Most of the country is steeling itself for cold weather this weekend and through to the middle of next week after met predictions of temperatures 10 to 15 degrees lower than the seasonal average.
Northwestern parts of Turkey will be hit first, followed by the Aegean, Western Black Sea and Anatolian provinces.
The meteorology office has warned that the city can expect 40 centimetres of snow, and warned residents and visitors against icy roads and cold conditions.
Eurasia Tunnel links Asia and Europe...
The Eurasia Tunnel is now open, linking the Asian and European continents beneath the Marmara seabed.
Built over the course of four years, the tunnel is part of a huge infrastructure push which has seen 19,000 kilometres of roads, tunnels and bridges built in the last 14 years.
The 3.4km tunnel, which is the deepest in the world at a depth of 105 metres, will ease traffic congestion for the 120,000 vehicles each day which are set to pass through it from Kazlicesme to Goztepe, saving millions of dollars worth of fuel and save 52 million hours of traffic time - a huge concern for commuters travelling to the traffic-clogged city centre.
Following the tunnel’s completion, President Erdogan’s thoughts are turning to the city’s next mega project: Canal Istanbul, an artificial sea-level waterway connecting the Black Sea to the Sea of Marmara, forming an island between the Asian and European sides of the city.
Underwater walkway set to convey foot passengers across the Bosphorus
An underwater walkway is also in the works, a venture that will allow pedestrians easy access between the two sides of the Bosphorus.
The two-storey tunnel, set to span between the Kabatas district of the European side and the Uskudar district on the Asian side, will have a walkway and a bicycle lane 20m beneath sea level.
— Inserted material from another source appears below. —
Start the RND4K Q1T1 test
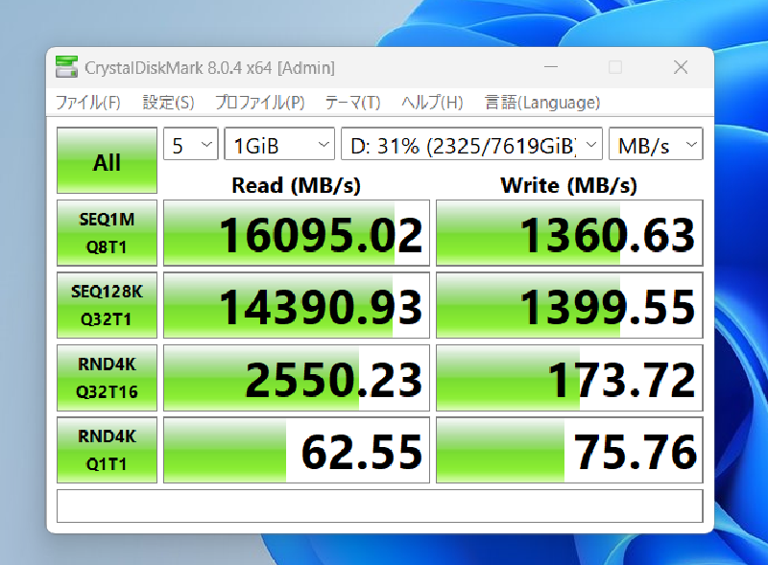This screenshot has height=565, width=768. point(107,449)
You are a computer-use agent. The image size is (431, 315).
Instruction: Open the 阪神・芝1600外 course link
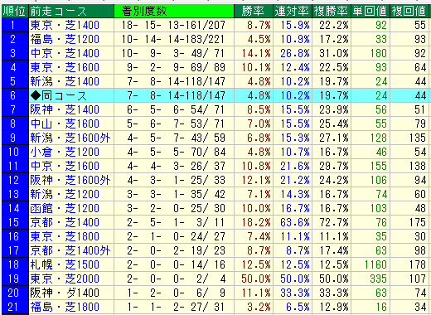(70, 180)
The distance is fairly long, but it seems moving walkways will facilitate on-foot travel.
The tunnel will provide an option for impatient travellers wishing to cross the Bosphorus who don’t want to be stuck on the metro or idling in traffic on a bus.
Many residents have expressed skepticism at the idea, although others say they’d use the tunnel - providing there was a view of sorts so they wouldn’t be left staring at 2km of concrete walls.
Work is expected to begin in March, with the tunnel’s completion tipped for 2019.
Lira slides to all-time low
The Turkish Lira dropped to an all-time low against the dollar last week, falling to 3.64 against the US currency.
Analysts voiced concerns about a potential rise in pressure over the Central Bank to cut rates although the inflation rate has been rising.
Analysts also pointed out that rising political and geopolitical concerns have put the currency under more pressure.
Concerns over a slowdown in the economy, and plans for Erdogan’s executive presidency are also undermining confidence, and many analysts are worried that tourism, a key part of Turkey’s economy, will not recover this year.
However, a top analyst at HSBC said there is no guarantee as to the outlook.
“The market has retained this pinch of salt as regards the outlook: There are too many uncertainties to draw a strong conclusion at this point.”